Jauh, sebelum kita melihat pada masa kini, mari kita menilik pada kasus pelanggaran HAM masa lalu! Tentu kita ingat bahwa Pembunuhan Massal 1965, Penembakan Misterius 1982 – 1985 (PETRUS), Peristiwa Tanjung Priok 1984, Peristiwa Talangsari Lampung 1989, Pelangaran HAM di Aceh, Penculikan Aktivis 1997/1998, Tragedi Semanggi dan Kerusuhan Saat Penembakan Mahasiswa Trisakti 1998, Kasus Marsinah, Kasus Wasior dan Wamena (2001 dan 2003), Pembunuhan Munir, Peristiwa Pania (2014), Kasus Pembunuhan Salim Kancil (2015), dan masih banyak lagi. Kasus – kasus tersebut adalah beberapa kasus yang hingga kini menyimpan tanda tanya besar bagi masyarakat, terkhusus para aktivis HAM!

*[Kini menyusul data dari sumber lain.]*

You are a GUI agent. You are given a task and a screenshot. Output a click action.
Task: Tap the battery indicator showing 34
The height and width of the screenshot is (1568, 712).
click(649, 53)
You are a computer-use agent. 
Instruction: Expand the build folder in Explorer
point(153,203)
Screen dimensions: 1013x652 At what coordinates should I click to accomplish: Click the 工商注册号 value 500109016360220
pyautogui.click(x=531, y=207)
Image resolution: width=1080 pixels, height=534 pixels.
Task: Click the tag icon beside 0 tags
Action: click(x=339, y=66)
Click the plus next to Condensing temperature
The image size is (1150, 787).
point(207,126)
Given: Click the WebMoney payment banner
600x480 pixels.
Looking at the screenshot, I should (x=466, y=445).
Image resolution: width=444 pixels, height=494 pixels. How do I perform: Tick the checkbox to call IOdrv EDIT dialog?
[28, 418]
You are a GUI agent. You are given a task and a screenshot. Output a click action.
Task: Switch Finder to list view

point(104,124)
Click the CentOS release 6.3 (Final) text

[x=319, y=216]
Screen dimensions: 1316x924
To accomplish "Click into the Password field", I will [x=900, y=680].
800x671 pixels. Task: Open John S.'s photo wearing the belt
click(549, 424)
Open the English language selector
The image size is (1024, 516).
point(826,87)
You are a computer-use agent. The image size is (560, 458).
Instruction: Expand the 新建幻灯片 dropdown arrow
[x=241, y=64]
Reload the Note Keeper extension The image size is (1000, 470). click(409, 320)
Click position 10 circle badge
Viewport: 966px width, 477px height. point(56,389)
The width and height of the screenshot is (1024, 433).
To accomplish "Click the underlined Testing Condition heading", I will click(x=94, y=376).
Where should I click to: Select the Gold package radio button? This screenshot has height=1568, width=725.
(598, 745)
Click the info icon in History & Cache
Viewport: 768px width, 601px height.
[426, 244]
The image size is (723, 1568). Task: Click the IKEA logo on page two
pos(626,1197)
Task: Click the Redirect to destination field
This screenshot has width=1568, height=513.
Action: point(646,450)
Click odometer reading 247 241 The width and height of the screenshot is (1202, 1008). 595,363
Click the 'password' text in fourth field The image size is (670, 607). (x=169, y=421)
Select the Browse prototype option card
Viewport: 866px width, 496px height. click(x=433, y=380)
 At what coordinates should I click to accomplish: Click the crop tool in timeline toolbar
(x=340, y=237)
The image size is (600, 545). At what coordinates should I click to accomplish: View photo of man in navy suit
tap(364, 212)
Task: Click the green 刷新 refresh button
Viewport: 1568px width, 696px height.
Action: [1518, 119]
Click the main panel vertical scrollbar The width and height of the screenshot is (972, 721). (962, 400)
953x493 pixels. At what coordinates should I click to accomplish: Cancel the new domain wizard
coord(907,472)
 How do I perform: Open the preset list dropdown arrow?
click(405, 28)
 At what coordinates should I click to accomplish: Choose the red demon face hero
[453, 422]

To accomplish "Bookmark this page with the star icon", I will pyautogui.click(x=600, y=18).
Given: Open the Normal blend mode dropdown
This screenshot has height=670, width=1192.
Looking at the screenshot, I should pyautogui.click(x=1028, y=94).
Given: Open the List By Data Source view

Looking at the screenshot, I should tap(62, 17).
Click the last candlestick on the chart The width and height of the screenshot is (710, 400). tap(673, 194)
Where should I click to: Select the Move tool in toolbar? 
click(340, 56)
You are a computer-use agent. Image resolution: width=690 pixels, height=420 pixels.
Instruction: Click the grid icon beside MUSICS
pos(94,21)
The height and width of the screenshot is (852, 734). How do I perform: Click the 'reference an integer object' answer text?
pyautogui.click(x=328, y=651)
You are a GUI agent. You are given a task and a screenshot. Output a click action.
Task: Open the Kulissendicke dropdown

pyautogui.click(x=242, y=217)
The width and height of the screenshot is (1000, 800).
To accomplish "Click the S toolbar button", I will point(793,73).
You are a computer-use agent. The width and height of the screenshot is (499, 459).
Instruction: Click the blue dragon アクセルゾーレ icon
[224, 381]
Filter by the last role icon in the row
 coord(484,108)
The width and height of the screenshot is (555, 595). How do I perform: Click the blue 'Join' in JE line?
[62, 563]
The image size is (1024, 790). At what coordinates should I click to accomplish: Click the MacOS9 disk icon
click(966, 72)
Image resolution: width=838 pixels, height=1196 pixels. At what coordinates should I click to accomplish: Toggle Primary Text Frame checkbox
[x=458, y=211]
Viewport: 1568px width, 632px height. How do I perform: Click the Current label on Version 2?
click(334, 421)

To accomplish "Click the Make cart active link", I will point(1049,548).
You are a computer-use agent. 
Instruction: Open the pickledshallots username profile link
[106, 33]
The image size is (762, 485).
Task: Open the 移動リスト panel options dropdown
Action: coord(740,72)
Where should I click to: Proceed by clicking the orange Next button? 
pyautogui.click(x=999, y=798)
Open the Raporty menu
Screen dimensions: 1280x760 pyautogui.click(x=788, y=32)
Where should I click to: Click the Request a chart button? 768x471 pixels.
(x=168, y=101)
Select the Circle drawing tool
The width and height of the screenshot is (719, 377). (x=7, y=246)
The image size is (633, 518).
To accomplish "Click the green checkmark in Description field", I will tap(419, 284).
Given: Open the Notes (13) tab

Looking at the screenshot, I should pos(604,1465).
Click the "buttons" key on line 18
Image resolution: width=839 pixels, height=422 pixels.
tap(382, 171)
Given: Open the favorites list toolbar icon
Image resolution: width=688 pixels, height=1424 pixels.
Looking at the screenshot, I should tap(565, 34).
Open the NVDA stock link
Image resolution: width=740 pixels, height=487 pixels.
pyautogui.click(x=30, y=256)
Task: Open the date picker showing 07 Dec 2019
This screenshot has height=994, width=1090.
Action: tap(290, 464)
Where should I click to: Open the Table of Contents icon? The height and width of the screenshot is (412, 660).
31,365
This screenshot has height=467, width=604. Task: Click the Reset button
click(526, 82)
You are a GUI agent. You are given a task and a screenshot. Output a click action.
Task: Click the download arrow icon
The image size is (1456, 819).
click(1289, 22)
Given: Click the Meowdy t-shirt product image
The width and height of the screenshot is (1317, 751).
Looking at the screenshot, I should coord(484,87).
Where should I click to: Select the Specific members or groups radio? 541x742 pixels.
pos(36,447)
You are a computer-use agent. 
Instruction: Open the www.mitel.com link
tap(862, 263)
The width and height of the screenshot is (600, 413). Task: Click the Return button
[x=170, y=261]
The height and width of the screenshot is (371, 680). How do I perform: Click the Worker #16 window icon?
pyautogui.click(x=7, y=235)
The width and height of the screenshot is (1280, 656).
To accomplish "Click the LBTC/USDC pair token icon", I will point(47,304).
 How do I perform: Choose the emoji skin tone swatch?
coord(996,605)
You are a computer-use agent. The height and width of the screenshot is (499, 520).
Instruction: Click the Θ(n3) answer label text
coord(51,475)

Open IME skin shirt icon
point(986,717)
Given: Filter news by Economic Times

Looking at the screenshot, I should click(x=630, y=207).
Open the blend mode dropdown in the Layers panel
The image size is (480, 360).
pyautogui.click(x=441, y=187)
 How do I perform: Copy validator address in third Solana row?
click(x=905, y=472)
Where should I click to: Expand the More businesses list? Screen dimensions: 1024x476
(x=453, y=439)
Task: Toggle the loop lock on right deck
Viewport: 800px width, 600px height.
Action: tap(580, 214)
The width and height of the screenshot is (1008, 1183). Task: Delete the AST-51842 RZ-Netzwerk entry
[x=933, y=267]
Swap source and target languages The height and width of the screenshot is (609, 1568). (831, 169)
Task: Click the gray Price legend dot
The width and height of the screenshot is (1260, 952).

Bahkan aktivis mahasiswa dan para jurnalis juga terus mengalami pelanggaran hak asasi manusia di bumi nusantara! Mari kita lihat pada tanggal 24 – 30 September 2019, tahun lalu, yaitu tahun dimana terjadi aksi unjuk rasa mahasiswa atas revisi Undang – Undang tentang Komisi Pemberantasan Korupsi atau UU KPK dan Rancangan Kitab Undang – Undang Hukum Pidana atau RKUHP.
Di lansir dalam berita Liputan 6.com, bahwa Hariansyah (Komisioner HAM) mengatakan bahwa ditemukan 3 korban jiwa meninggal di Jakarta dan 2 di Kendari, Sulawesi Tenggara. Mereka meninggal dunia karena luka dan tembakan senjata api. Selain itu, 15 jurnalis juga menjadi korban kekerasan saat demo itu berlangsung. Itu baru data yang di beritakan oleh media – media berita nasional. Belum lagi pada kasus – kasus pelanggaran HAM pada setiap daerah dan perguruan tinggi khususnya yang tak di gubris oleh pemerintah. Dan terbaru menyoal demo masyarakat dan mahasiswa yang kembali pecah saat penolakan UU Omnibus law baru – baru ini! Lalu, akan sampai kapan pelanggaran HAM hanya diberitakan tanpa ada tindak lanjut bagi para pelanggarnya? Apakah hukum hanya tertulis dan tak di gubris?